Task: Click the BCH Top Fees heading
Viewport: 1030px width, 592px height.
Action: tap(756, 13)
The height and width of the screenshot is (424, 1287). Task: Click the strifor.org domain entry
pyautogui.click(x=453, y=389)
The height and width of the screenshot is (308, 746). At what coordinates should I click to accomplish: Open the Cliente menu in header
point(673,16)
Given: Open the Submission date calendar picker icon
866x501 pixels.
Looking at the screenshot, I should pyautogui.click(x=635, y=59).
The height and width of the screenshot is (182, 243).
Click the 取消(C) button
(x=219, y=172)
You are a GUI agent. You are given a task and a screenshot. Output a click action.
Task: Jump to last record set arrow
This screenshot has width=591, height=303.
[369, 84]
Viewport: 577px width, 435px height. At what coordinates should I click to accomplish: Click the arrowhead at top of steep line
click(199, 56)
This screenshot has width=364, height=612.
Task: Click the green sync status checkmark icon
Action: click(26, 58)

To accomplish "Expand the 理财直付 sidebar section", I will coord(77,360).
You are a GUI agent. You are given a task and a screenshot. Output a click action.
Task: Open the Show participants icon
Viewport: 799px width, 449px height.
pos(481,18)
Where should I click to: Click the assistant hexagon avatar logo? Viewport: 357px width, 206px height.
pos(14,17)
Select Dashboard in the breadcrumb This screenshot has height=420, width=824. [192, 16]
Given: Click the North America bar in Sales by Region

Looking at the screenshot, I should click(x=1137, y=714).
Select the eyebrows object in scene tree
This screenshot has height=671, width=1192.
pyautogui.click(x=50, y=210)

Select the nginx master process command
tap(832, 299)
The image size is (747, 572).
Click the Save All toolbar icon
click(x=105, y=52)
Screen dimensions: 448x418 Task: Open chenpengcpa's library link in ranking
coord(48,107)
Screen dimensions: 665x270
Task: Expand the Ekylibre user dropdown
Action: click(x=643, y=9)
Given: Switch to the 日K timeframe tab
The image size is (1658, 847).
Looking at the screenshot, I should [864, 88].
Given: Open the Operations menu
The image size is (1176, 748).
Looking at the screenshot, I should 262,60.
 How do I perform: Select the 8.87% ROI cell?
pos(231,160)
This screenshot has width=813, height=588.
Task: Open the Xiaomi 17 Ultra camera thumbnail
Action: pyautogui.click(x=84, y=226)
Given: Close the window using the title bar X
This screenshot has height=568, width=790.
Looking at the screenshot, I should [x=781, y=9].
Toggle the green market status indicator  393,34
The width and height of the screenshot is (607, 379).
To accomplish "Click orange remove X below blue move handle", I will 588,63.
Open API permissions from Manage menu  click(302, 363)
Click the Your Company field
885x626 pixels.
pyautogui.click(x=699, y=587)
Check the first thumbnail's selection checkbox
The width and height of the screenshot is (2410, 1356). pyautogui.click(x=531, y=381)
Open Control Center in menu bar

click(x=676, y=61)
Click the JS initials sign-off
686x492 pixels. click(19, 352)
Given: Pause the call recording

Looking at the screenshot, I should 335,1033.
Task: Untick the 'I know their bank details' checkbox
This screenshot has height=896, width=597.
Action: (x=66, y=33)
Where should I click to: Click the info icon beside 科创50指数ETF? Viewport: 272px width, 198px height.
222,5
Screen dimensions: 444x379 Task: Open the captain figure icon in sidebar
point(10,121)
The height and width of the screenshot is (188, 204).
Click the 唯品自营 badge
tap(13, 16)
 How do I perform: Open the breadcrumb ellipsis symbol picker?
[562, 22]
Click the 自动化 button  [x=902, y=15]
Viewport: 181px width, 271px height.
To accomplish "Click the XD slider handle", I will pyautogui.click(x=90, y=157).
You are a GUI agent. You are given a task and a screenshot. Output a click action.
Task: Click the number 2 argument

→ WHAT IS BEING ASKED
Write out all of the rows above again, word for word and in the same order.

→ OUTPUT FOR THIS EXERCISE
Task: Click the BCH Top Fees heading
Viewport: 1030px width, 592px height.
Action: tap(756, 13)
The height and width of the screenshot is (424, 1287). Task: Click the strifor.org domain entry
pyautogui.click(x=453, y=389)
The height and width of the screenshot is (308, 746). At what coordinates should I click to accomplish: Open the Cliente menu in header
point(673,16)
Given: Open the Submission date calendar picker icon
866x501 pixels.
Looking at the screenshot, I should pyautogui.click(x=635, y=59).
The height and width of the screenshot is (182, 243).
Click the 取消(C) button
(x=219, y=172)
You are a GUI agent. You are given a task and a screenshot. Output a click action.
Task: Jump to last record set arrow
This screenshot has width=591, height=303.
[369, 84]
Viewport: 577px width, 435px height. At what coordinates should I click to accomplish: Click the arrowhead at top of steep line
click(199, 56)
This screenshot has width=364, height=612.
Task: Click the green sync status checkmark icon
Action: click(26, 58)

To accomplish "Expand the 理财直付 sidebar section", I will coord(77,360).
You are a GUI agent. You are given a task and a screenshot. Output a click action.
Task: Open the Show participants icon
Viewport: 799px width, 449px height.
pos(481,18)
Where should I click to: Click the assistant hexagon avatar logo? Viewport: 357px width, 206px height.
pos(14,17)
Select Dashboard in the breadcrumb This screenshot has height=420, width=824. [192, 16]
Given: Click the North America bar in Sales by Region

Looking at the screenshot, I should click(x=1137, y=714).
Select the eyebrows object in scene tree
This screenshot has height=671, width=1192.
pyautogui.click(x=50, y=210)

Select the nginx master process command
tap(832, 299)
The image size is (747, 572).
Click the Save All toolbar icon
click(x=105, y=52)
Screen dimensions: 448x418 Task: Open chenpengcpa's library link in ranking
coord(48,107)
Screen dimensions: 665x270
Task: Expand the Ekylibre user dropdown
Action: click(x=643, y=9)
Given: Switch to the 日K timeframe tab
The image size is (1658, 847).
Looking at the screenshot, I should [864, 88].
Given: Open the Operations menu
The image size is (1176, 748).
Looking at the screenshot, I should 262,60.
 How do I perform: Select the 8.87% ROI cell?
pos(231,160)
This screenshot has width=813, height=588.
Task: Open the Xiaomi 17 Ultra camera thumbnail
Action: pyautogui.click(x=84, y=226)
Given: Close the window using the title bar X
This screenshot has height=568, width=790.
Looking at the screenshot, I should [x=781, y=9].
Toggle the green market status indicator  393,34
The width and height of the screenshot is (607, 379).
To accomplish "Click orange remove X below blue move handle", I will 588,63.
Open API permissions from Manage menu  click(302, 363)
Click the Your Company field
885x626 pixels.
pyautogui.click(x=699, y=587)
Check the first thumbnail's selection checkbox
The width and height of the screenshot is (2410, 1356). pyautogui.click(x=531, y=381)
Open Control Center in menu bar

click(x=676, y=61)
Click the JS initials sign-off
686x492 pixels. click(19, 352)
Given: Pause the call recording

Looking at the screenshot, I should 335,1033.
Task: Untick the 'I know their bank details' checkbox
This screenshot has height=896, width=597.
Action: (x=66, y=33)
Where should I click to: Click the info icon beside 科创50指数ETF? Viewport: 272px width, 198px height.
222,5
Screen dimensions: 444x379 Task: Open the captain figure icon in sidebar
point(10,121)
The height and width of the screenshot is (188, 204).
Click the 唯品自营 badge
tap(13, 16)
 How do I perform: Open the breadcrumb ellipsis symbol picker?
[562, 22]
Click the 自动化 button  [x=902, y=15]
Viewport: 181px width, 271px height.
To accomplish "Click the XD slider handle", I will pyautogui.click(x=90, y=157).
You are a GUI agent. You are given a task and a screenshot. Output a click action.
Task: Click the number 2 argument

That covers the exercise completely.